*** GIVEN ENTRIES ***

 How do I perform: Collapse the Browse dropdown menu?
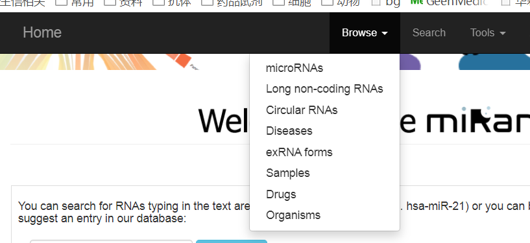[365, 33]
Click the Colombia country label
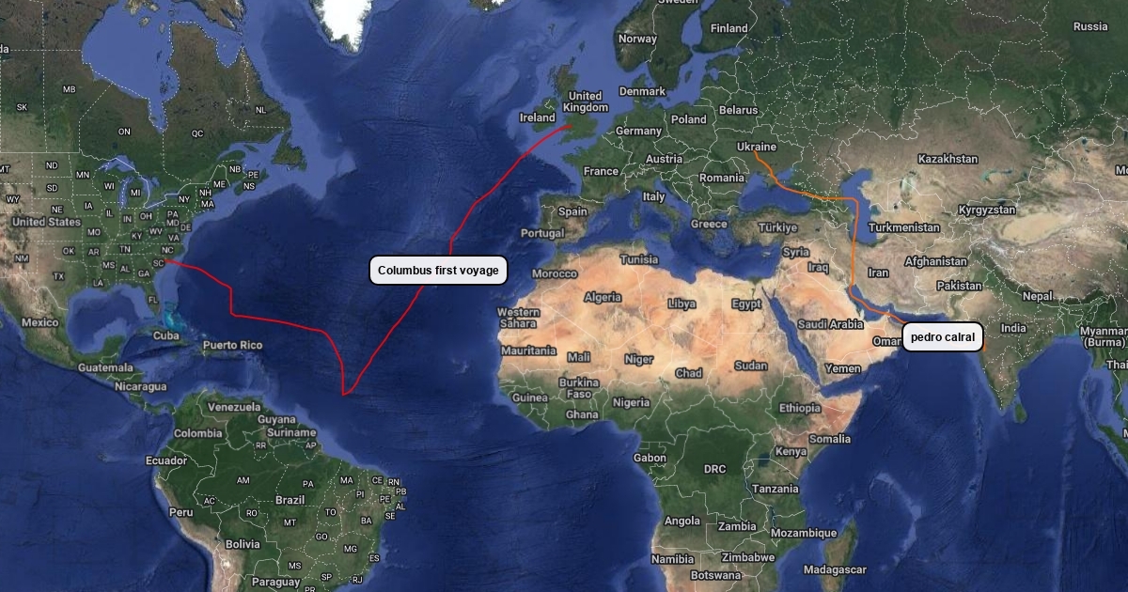Image resolution: width=1128 pixels, height=592 pixels. pos(198,433)
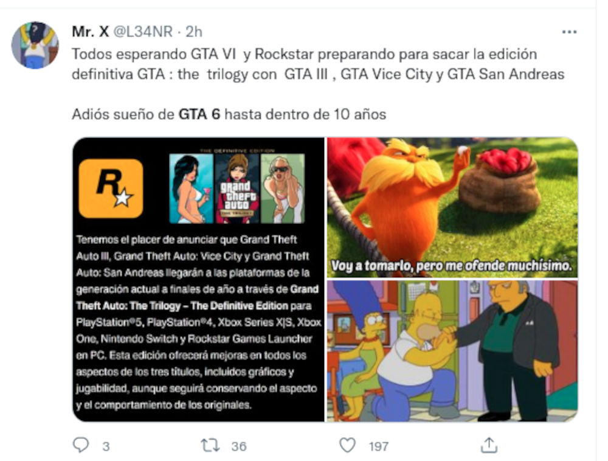Screen dimensions: 608x461
Task: Like the tweet with the heart icon
Action: [347, 445]
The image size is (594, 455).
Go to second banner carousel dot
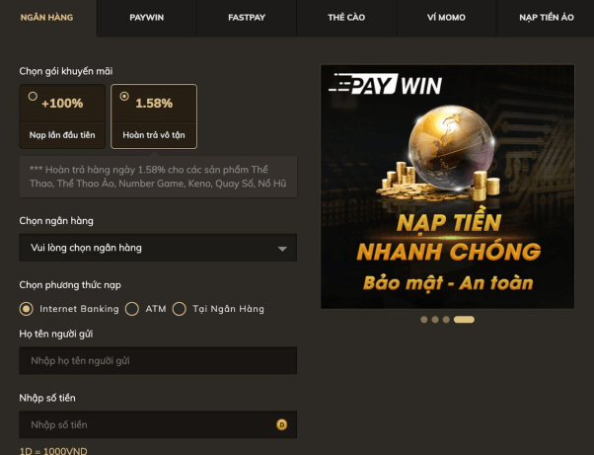tap(435, 320)
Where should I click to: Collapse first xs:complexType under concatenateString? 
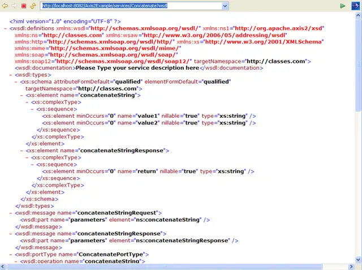pyautogui.click(x=27, y=102)
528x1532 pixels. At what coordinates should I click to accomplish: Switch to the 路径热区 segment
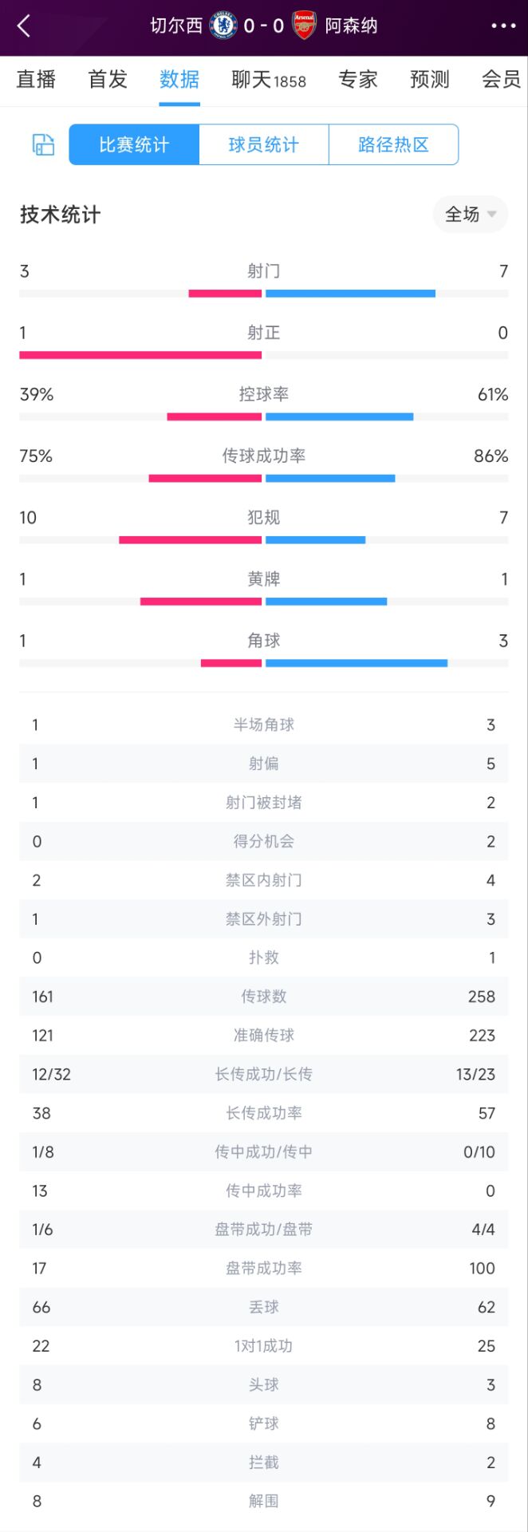pyautogui.click(x=393, y=144)
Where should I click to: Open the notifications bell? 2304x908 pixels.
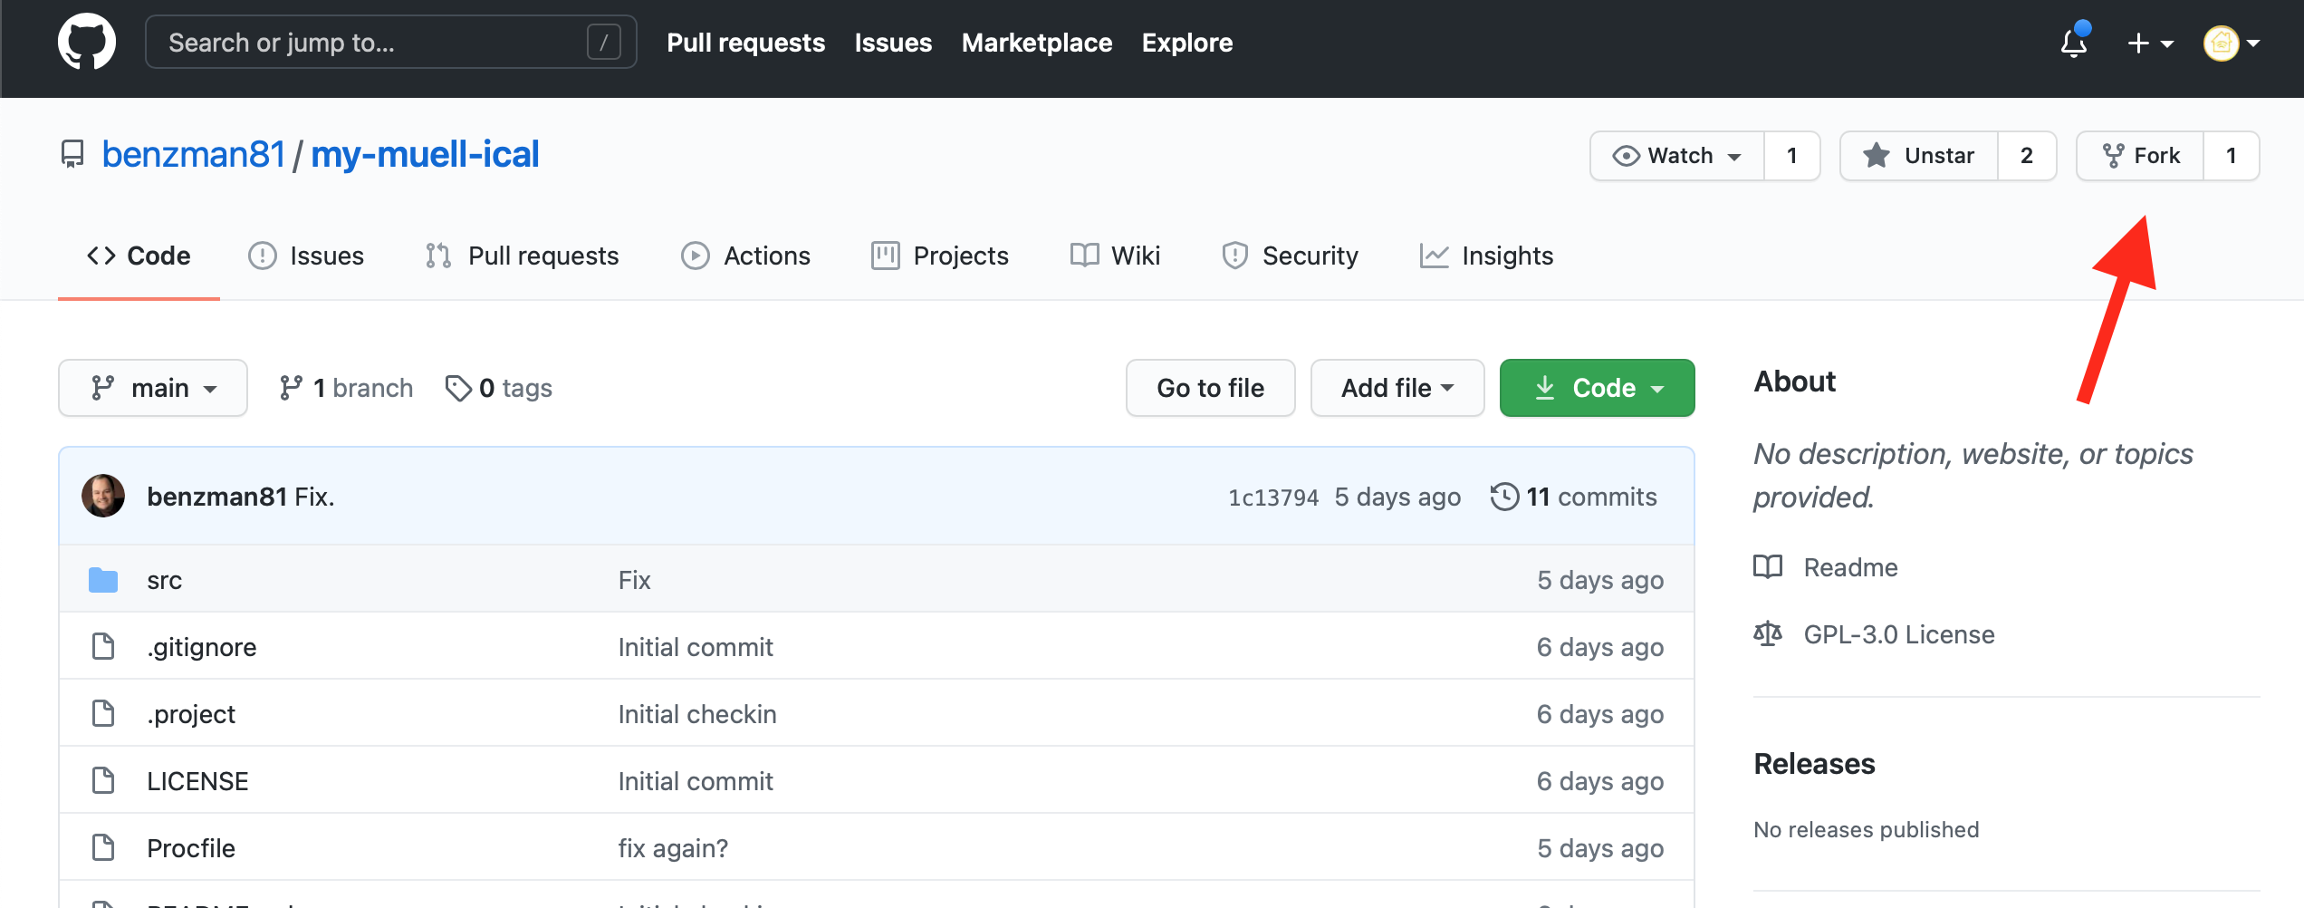(2073, 43)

*** End of GIVEN ENTRIES ***

» WHAT IS REQUIRED:
An exact copy of every entry above is required, without the pictures.

» FINAL ANSWER:
 How do I perform: Collapse the Browse dropdown menu?
[365, 33]
Click the Colombia country label
Image resolution: width=1128 pixels, height=592 pixels. pos(198,433)
Screen dimensions: 608x461
Task: Like the tweet with the heart icon
Action: [347, 445]
The image size is (594, 455).
Go to second banner carousel dot
tap(435, 320)
Where should I click to: Collapse first xs:complexType under concatenateString? 
pyautogui.click(x=27, y=102)
528x1532 pixels. At what coordinates should I click to accomplish: Switch to the 路径热区 segment
pyautogui.click(x=393, y=144)
Where should I click to: Open the notifications bell? 2304x908 pixels.
(2073, 43)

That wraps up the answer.